JuliaLang / julia

The Julia Programming Language
https://julialang.org/
MIT License
45.31k stars 5.45k forks source link

WIP: Extending `@simd` to support lexical forward dependences #8072

Closed ArchRobison closed 9 years ago

ArchRobison commented 10 years ago

@simd currently supports only loops with completely independent iterations. However, in classic vectorization, loops with "forward lexical dependencies" that are vectorizable. I'd like to extend @simd to cover such cases. (I'm currently engaged with the LLVM community on the necessary extension to LLVM.) Doing so requires some care in retaining lexical ordering information for memory accesses.

Question: when we generated LLVM IR from a Julia loop, do we generate it in lexical order, or can some early transformation reorder memory access that might have a dependence?

Motivation for Allowing Forward Lexical Dependencies

Rest of this note is motivation for postscript on why supporting lexical dependencies is useful. Without them, some problems require twice as many passes over data, or twice as much space. For example, consider following FDTD kernel:

function sweep( irange, jrange, U, Vx, Vy, A, B )
    for j in jrange
        for i in irange
            @inbounds begin
                u = U[i,j]
                Vx[i,j] += (A[i,j+1]+A[i,j])*(U[i,j+1]-u)
                Vy[i,j] += (A[i+1,j]+A[i,j])*(U[i+1,j]-u)
                U [i,j] = u + B[i,j]*((Vx[i,j]-Vx[i,j-1]) + (Vy[i,j]-Vy[i-1,j]))
            end
        end
    end
end

It is vectorizable even though the iterations are not completely independent, because the loop-carried dependencies are "forward lexical dependencies" that are preserved by vectorization. Informally, the key is guaranteeing that if lexical access X precedes lexical access Y in the loop body, then for two iterations m and n with m<n, Xm precedes Yn in the execution. In the example, that guarantee is necessary to ensure that each element of Vx is written before it is read, and that each element of U is read before it is written.

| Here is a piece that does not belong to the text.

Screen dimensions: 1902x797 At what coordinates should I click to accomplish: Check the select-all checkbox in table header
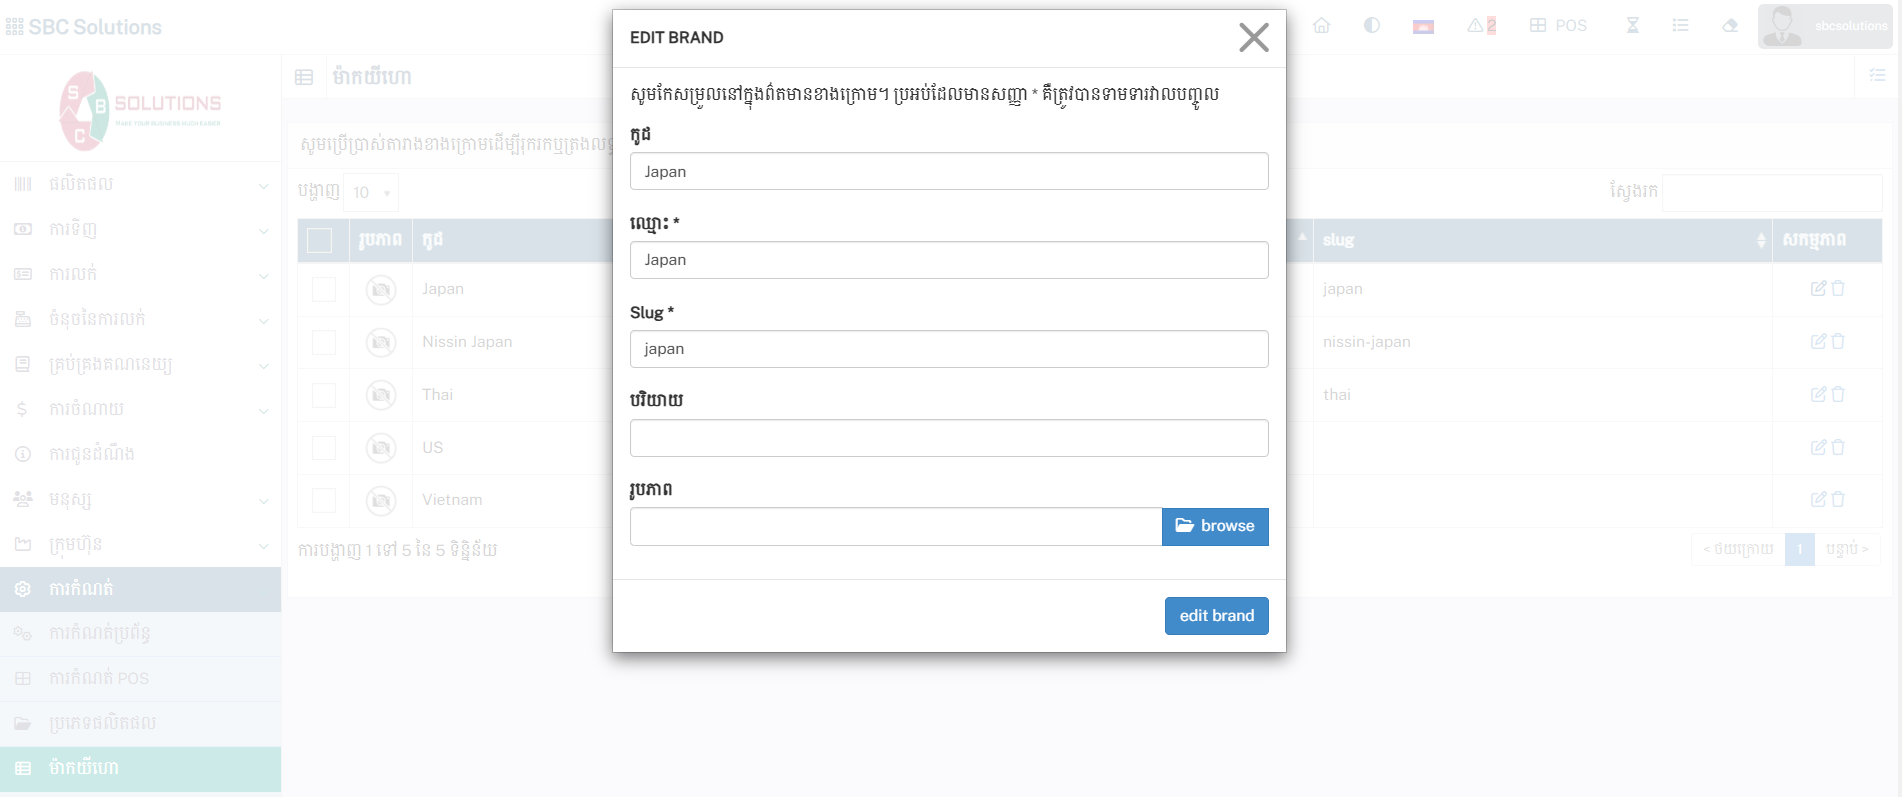pyautogui.click(x=320, y=240)
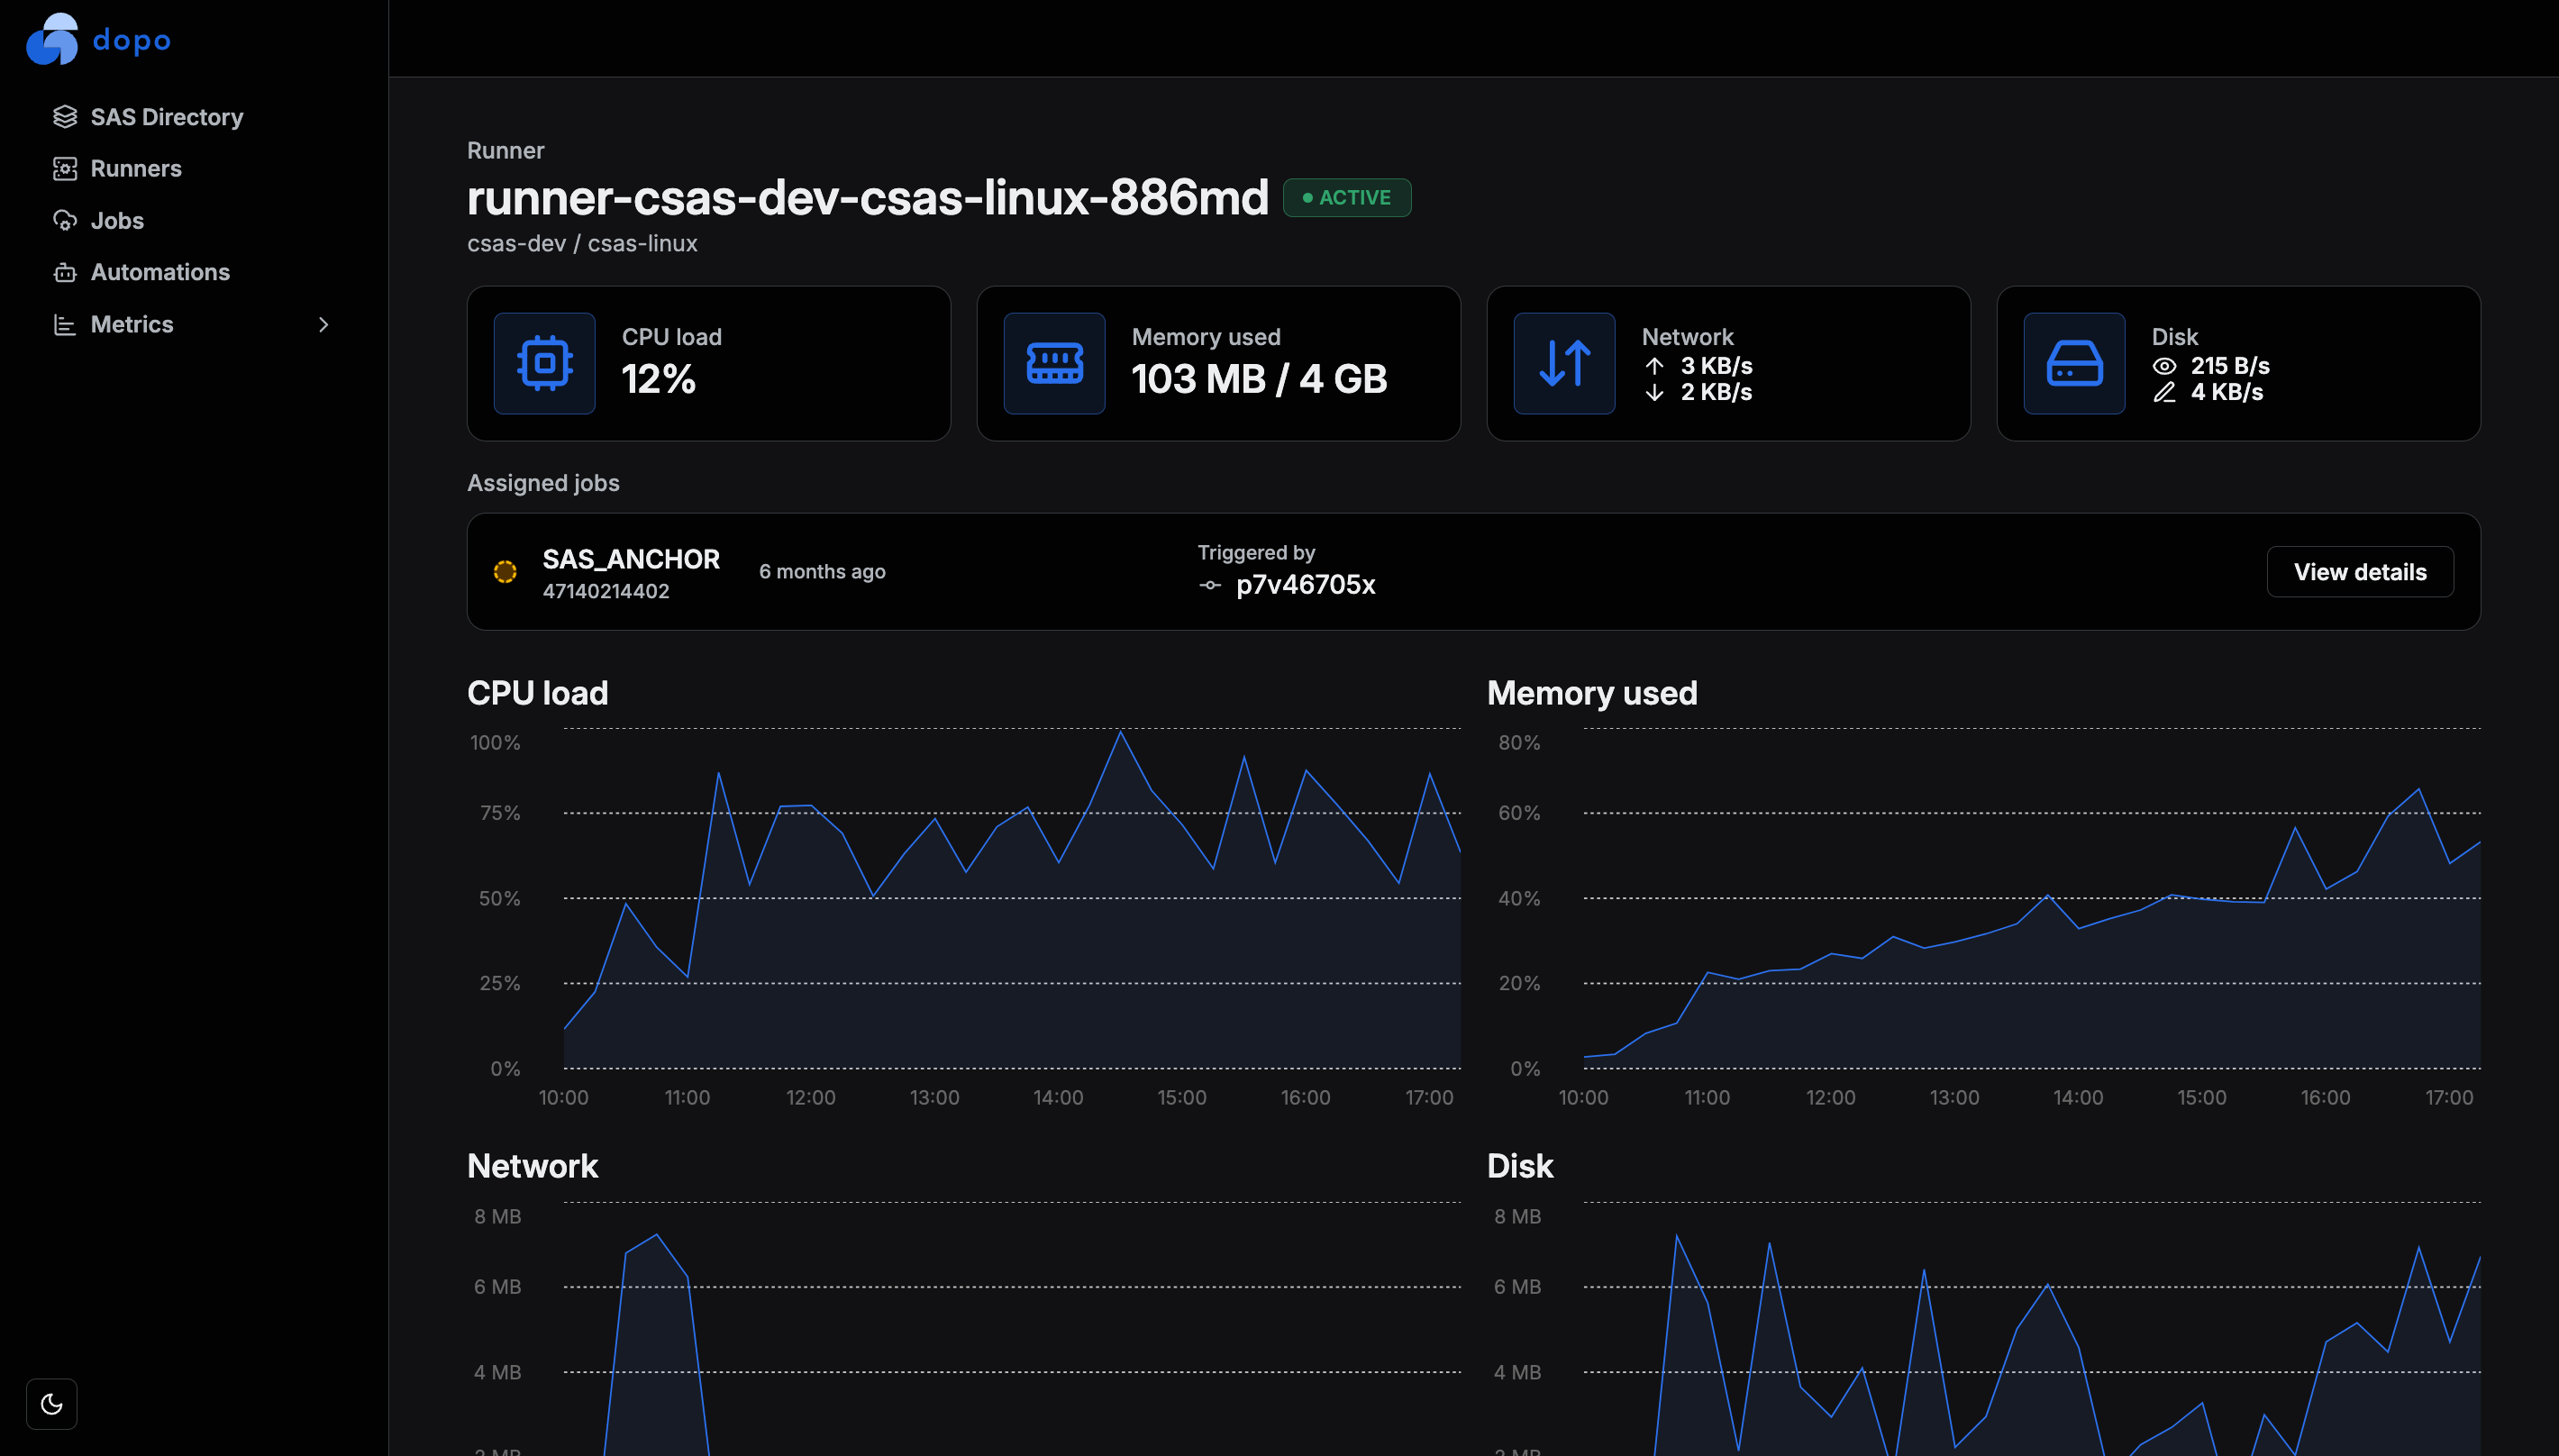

With the current `@simd`` semantics, which requires completely independent loop iterations, the j loop has to be split into two loops, one to update Vx and Vy, the other to update U. Doing so tends to hurt performance since it requires two passes over the data. In some other examples, the two passes require creation of a separate temporary array.

ArchRobison commented 9 years ago

["Ordering point" part updated 2014-Oct-22, influenced by this C++ paper]

After some experimentation with LLVM, discussion on the LLVM mailing list, and discussion with Intel vectorization experts, I've decided to drop this experiment, for several reasons:

That said, if someone takes up the issue in the future, here's my recommended roadmap: Add an explicit "ordering point" notation that can be used with @simd loops. The semantics of the ordering point is that an iteration does not leave the ordering point until all prior iterations reach it. The ordering point is a fiction within the compiler and has no run-time cost. Teach the tool chain to not move memory accesses over such points; i.e. the point quacks like a "signal fence".

The point notation would make it obvious to code readers (human and silicon) that there is special behavior that needs to be preserved. For example, in the seismic kernel, the point could be put before the expression that updates U, to make clear there is some kind of dependence on the preceding assignments that needs to be preserved.